In 1902 he carried off the Eisteddfod Chair with his poem Ymadawiad Arthur, making purposeful use of the complex Welsh mode of cynghanedd to create a special effect; as Alan Llwyd explains, “not throwing consonants idly around without regard to the meaning of the words “.   In this respect, he was very different to many other poets , such as Hwfa Môn and Dyfed; and before long Gwynn would find himself in the middle of a fierce debate about poetic standards.  Critics would accuse him of resurrecting antiquated words that no-one understood, but Gwynn was more than ready to stand his ground and use his jounalistic skills to fight for rasising the standards of the Welsh language and experiment with new measures.

Cynghanedd, according to Gwynn, was the learned term for what ordinary people called a ‘cwlwm’, a knot or link.  As a schoolboy he came to know these links by ear before learning the rules, and coming to love them.

He succeeded in surmounting every obstacle,  moving from his ill-paid journalistic career to become a cataloguer and biographer in the National Library in Aberystwyth, and in 1919 a lecturer, and finally Professor of Welsh Literature in Univerity College, Aberystwyth.  Alan Llwyd also records Gwynn’s marriage and happy family life.
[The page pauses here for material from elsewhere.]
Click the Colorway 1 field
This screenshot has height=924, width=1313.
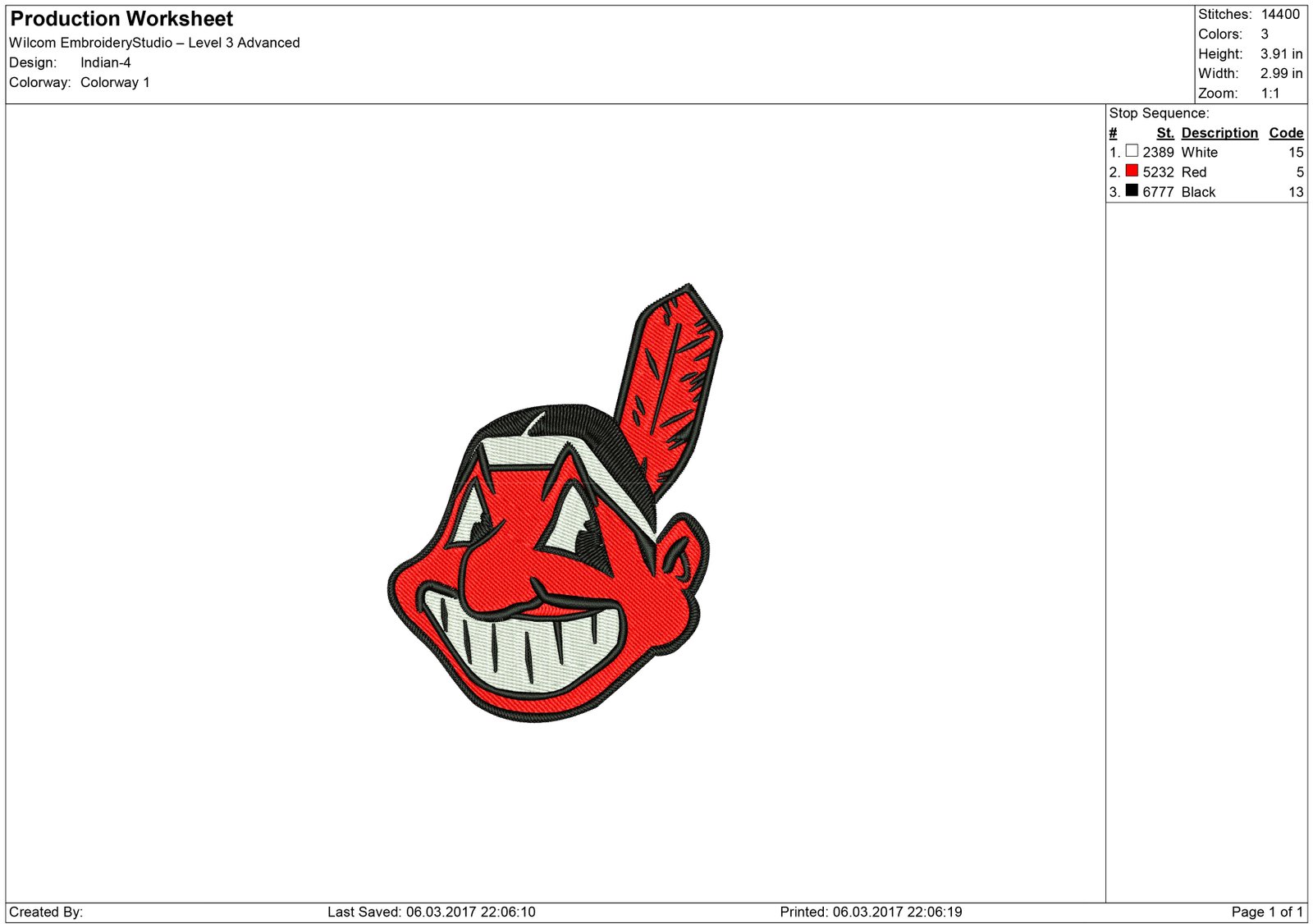pyautogui.click(x=113, y=81)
Gwynn became an accomplished linguist and translator in a number of European languages, and especially the Celtic languages.  He had learnt the Breton language before the visit in 1904 of the Celtic Congress to Caernarfon, and Gwynn played an active role as a member of the local organising committee.  Later on he set out to master Irish, seriously considering academic posts in Ireland.

Throughout his life T.Gwynn Jones was a convinced nationalist, but it is interesting to explore exactly what that meant during the course of his life. Gwynn’s father was a keen Liberal: he was forced to leave the farm at which he was tenant because of his opposition to the Tories during th ‘tithe war’ in rural Wales.  The young Gwynn also supported the Liberal cause, enthusiastically so during the period in the 1890s when the Cymru Fydd movement was campaigning for self-government. In 1903, he composed a poem in Welsh praising David Lloyd George, ‘our Dafydd of silver tongue, and a heart of fire’.

Disillusion with the Liberal Party followed the failure of Cymru Fydd and the support of many Liberal leaders for the First World War.  Gwynn was a lifelong convinced pacifist, and was profoundly disappointed by the ‘dogs of war’, politicians and ministers of religion who urged young people to go to their deaths in the slaughter.  As a socialist as well as a fervent nationalist, by 1918 he was attracted to the Labour Party, telling a close friend that he had (like DJ Williams) joined the ILP.

A verse from the awdl ‘Ymadawiad Arthur’ in T.Gwynn Jones’ writing

However, there was no question whose side he was on when the Easter Rising took place in Ireland in 1916: if England had the right to fight, then so did Ireland, he said.

In 1923, Gwynn chaired a meeting of the ‘Tair G’ (the three Gs, Y Gymdeithas Genedlaethol Gymreig or The Welsh National Society), one of the meetings that would lead to the formation of Plaid Genedlaethol Cymru.  It is not known what was his reaction to the suggestion voiced at that meeting by Saunders Lewis to set up an ‘army’ of volunteers who would conduct military drill – it is unlikely he would have been in favour, and the idea found little support at the time.   Could that be one reason why, curiously,  there is no evidence that this convinced nationalist ever joined the nationalist party launched in 1925.  Indeed, some years later, he would admit that his friendship with one poet had cooled because of the latter’s support for Plaid Cymru.

By 1943 however, Gwynn was prominent among those who nominated Saunders Lewis as Plaid Cymru’s candidate in the University of Wales by-election, even though he was running against W.J. Gruffydd for the Liberal Party.  Gruffydd had been a close friend of Gwynn’s since his youth.

A great poet, and an emotional and complex character, T.Gwynn Jones stands out as a leading figure in the history of Wales, and his story is well worth remembering.